Exercise objective → Every line in the records below that holds "agent" must be identified and copied.

= Beginning of Section =

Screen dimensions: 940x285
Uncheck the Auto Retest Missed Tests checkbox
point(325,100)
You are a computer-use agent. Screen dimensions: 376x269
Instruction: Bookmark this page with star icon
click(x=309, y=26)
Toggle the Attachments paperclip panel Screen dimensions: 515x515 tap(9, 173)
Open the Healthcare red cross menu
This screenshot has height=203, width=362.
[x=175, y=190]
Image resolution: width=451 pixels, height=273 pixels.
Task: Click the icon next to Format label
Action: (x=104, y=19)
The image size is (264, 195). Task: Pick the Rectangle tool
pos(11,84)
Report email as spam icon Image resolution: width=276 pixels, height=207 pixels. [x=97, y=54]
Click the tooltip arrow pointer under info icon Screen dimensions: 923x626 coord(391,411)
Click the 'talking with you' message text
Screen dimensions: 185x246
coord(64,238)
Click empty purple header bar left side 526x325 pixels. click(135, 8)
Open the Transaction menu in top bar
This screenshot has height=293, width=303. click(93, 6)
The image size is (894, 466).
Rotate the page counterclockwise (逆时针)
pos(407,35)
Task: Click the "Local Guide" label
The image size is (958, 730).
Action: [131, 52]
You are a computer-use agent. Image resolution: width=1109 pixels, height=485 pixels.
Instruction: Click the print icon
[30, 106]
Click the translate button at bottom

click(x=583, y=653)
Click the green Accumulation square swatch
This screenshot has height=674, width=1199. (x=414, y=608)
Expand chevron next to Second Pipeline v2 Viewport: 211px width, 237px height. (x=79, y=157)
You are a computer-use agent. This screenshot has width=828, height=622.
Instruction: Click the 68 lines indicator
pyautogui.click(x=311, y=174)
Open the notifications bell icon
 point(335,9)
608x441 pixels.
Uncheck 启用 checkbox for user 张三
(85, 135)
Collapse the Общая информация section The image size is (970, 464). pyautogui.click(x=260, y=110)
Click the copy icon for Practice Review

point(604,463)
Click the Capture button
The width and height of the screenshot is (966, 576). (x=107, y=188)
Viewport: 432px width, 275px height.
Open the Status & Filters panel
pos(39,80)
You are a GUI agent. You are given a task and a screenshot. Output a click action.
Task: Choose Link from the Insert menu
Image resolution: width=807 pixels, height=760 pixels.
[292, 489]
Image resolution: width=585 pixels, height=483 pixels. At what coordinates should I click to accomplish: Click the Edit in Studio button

= End of Section =

Result →
You are a computer-use agent. Screen dimensions: 376x269
You are a computer-use agent. Image resolution: width=1109 pixels, height=485 pixels.
You are a computer-use agent. This screenshot has width=828, height=622.
You are a GUI agent. You are given a task and a screenshot. Output a click action.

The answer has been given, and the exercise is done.